[5/7] net/nfp: fix resource leak for exit of CoreNIC firmware

Message ID 20231130085238.60290-6-chaoyong.he@corigine.com (mailing list archive)
State Superseded, archived
Delegated to: Ferruh Yigit
Headers
Series fix resource leak problems |

Checks

Context Check Description
ci/checkpatch success coding style OK

Commit Message

Chaoyong He Nov. 30, 2023, 8:52 a.m. UTC
  Fix the resource leak problem in the exit logic of CoreNIC firmware.

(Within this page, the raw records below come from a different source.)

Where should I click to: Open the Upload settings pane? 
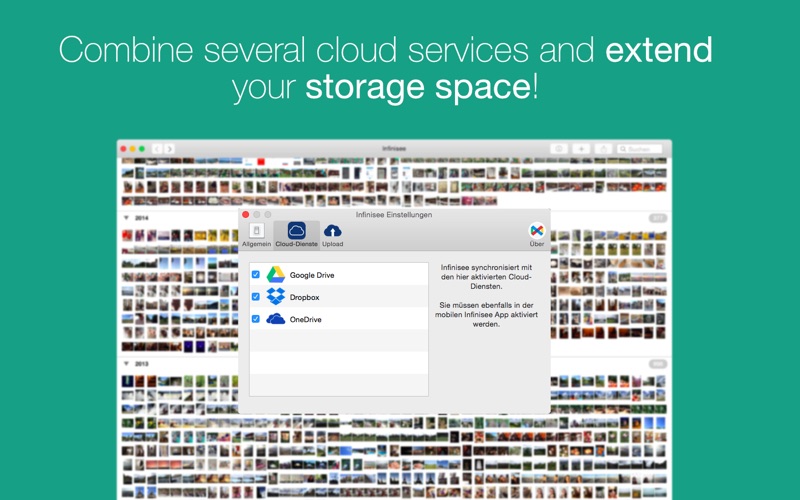coord(333,235)
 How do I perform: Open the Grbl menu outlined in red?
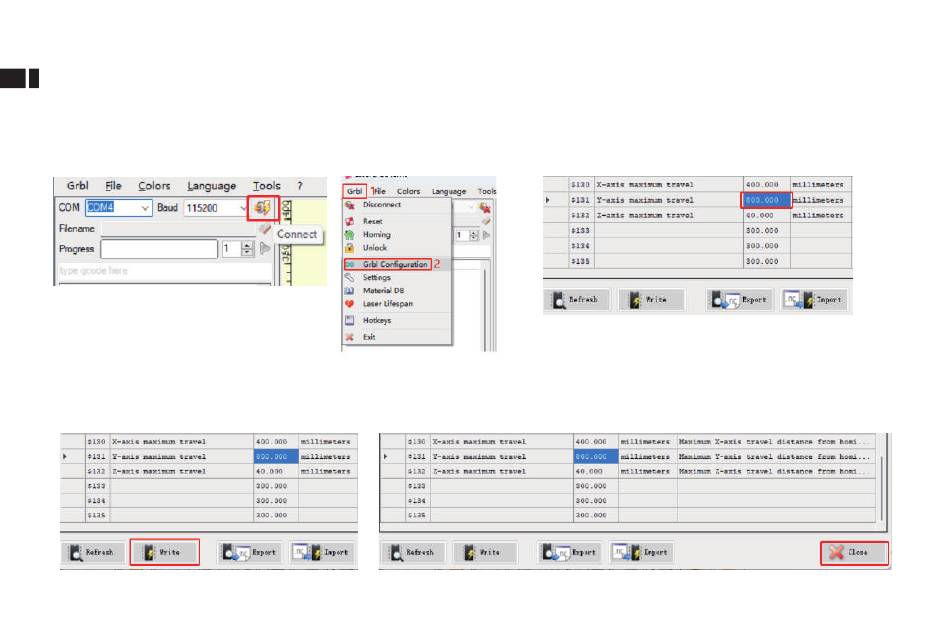click(354, 191)
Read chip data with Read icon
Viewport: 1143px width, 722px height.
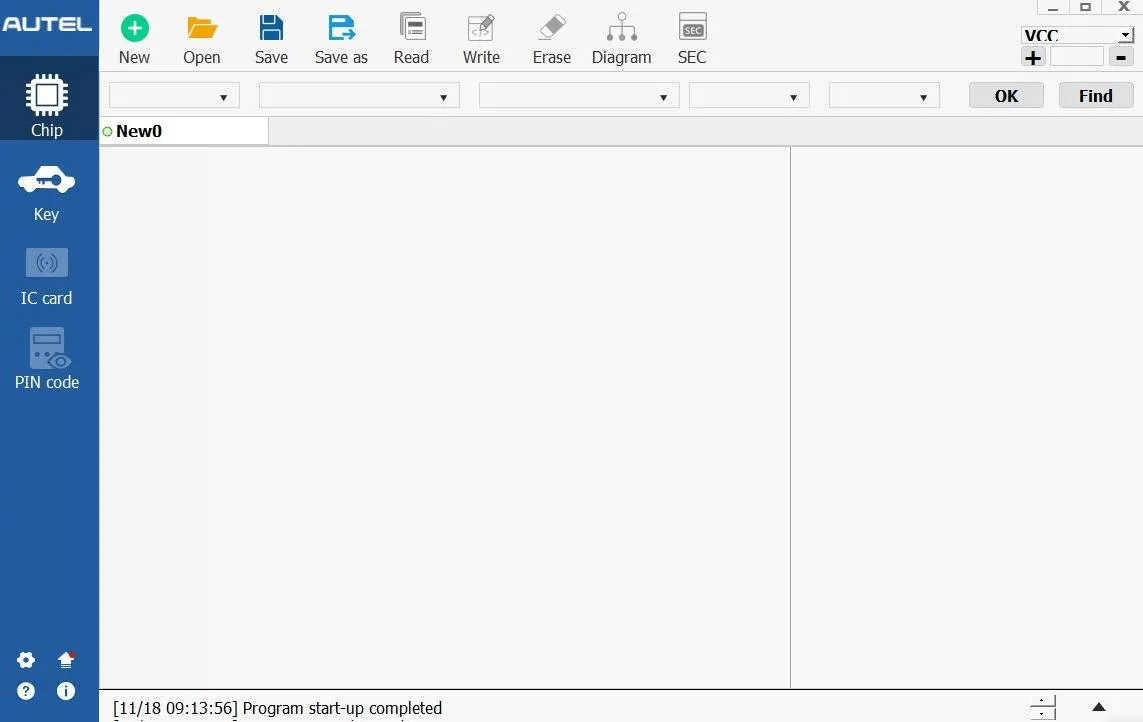pyautogui.click(x=411, y=29)
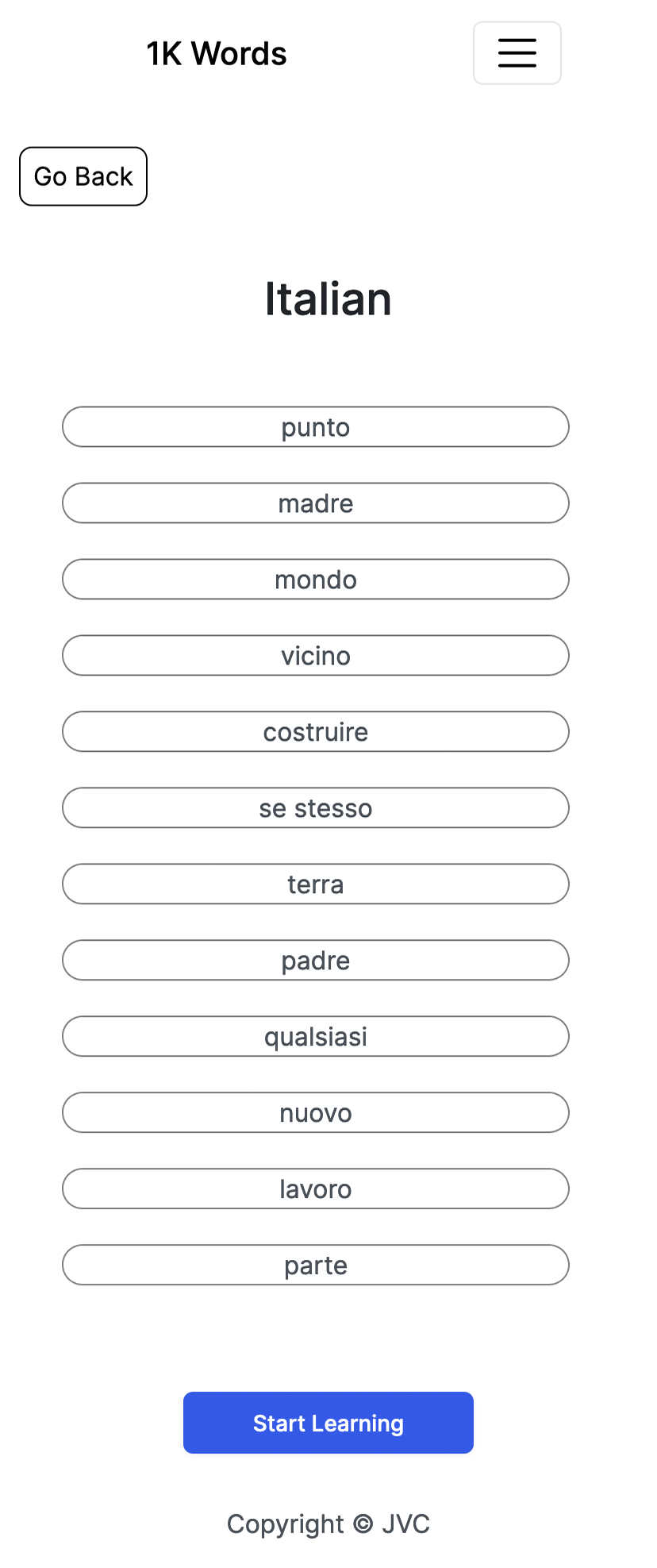Click the Copyright JVC footer text
This screenshot has height=1568, width=657.
pyautogui.click(x=328, y=1524)
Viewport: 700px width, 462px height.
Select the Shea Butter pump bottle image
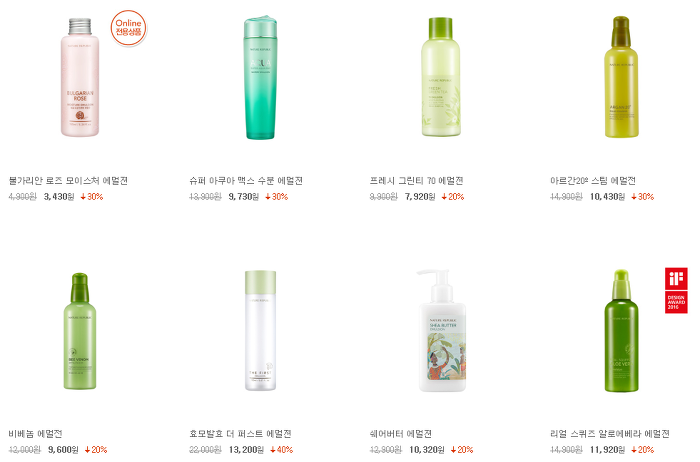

Fixes: 646ea79ce481 ("net/nfp: move PF functions into its own file")
Cc: stable@dpdk.org

Signed-off-by: Chaoyong He <chaoyong.he@corigine.com>
Reviewed-by: Long Wu <long.wu@corigine.com>
Reviewed-by: Peng Zhang <peng.zhang@corigine.com>
---
 drivers/net/nfp/nfp_ethdev.c     | 94 ++++++++++++++++++++++++--------
 drivers/net/nfp/nfp_net_common.h |  1 +
 2 files changed, 73 insertions(+), 22 deletions(-)
  

Comments

Ferruh Yigit Nov. 30, 2023, 11 a.m. UTC | #1
On 11/30/2023 8:52 AM, Chaoyong He wrote:
> Fix the resource leak problem in the exit logic of CoreNIC firmware.
> 
> Fixes: 646ea79ce481 ("net/nfp: move PF functions into its own file")
> Cc: stable@dpdk.org
> 
> Signed-off-by: Chaoyong He <chaoyong.he@corigine.com>
> Reviewed-by: Long Wu <long.wu@corigine.com>
> Reviewed-by: Peng Zhang <peng.zhang@corigine.com>

<...>

> +static int
> +nfp_pf_secondary_uninit(struct nfp_pf_dev *pf_dev)
> +{
> +	free(pf_dev->sym_tbl);
> +	rte_free(pf_dev);
> +
> +	return 0;
> +}
> +
>  /* Reset and stop device. The device can not be restarted. */
>  static int
>  nfp_net_close(struct rte_eth_dev *dev)
> @@ -333,14 +381,25 @@ nfp_net_close(struct rte_eth_dev *dev)
>  	struct rte_pci_device *pci_dev;
>  	struct nfp_app_fw_nic *app_fw_nic;
>  
> -	if (rte_eal_process_type() != RTE_PROC_PRIMARY)
> -		return 0;
> -
>  	hw = dev->data->dev_private;
>  	pf_dev = hw->pf_dev;
>  	pci_dev = RTE_ETH_DEV_TO_PCI(dev);
>  	app_fw_nic = NFP_PRIV_TO_APP_FW_NIC(pf_dev->app_fw_priv);
>  
> +	/*
> +	 * In secondary process, a released eth device can be found by its name
> +	 * in shared memory.
> +	 * If the state of the eth device is RTE_ETH_DEV_UNUSED, it means the
> +	 * eth device has been released.
> +	 */
> +	if (rte_eal_process_type() == RTE_PROC_SECONDARY) {
> +		if (dev->state == RTE_ETH_DEV_UNUSED)
> +			return 0;
> +
> +		nfp_pf_secondary_uninit(pf_dev);
> +		return 0;
> +	}
> +
>

Mostly expectation is secondary process doesn't free shared resources,
but init and free done by primary process.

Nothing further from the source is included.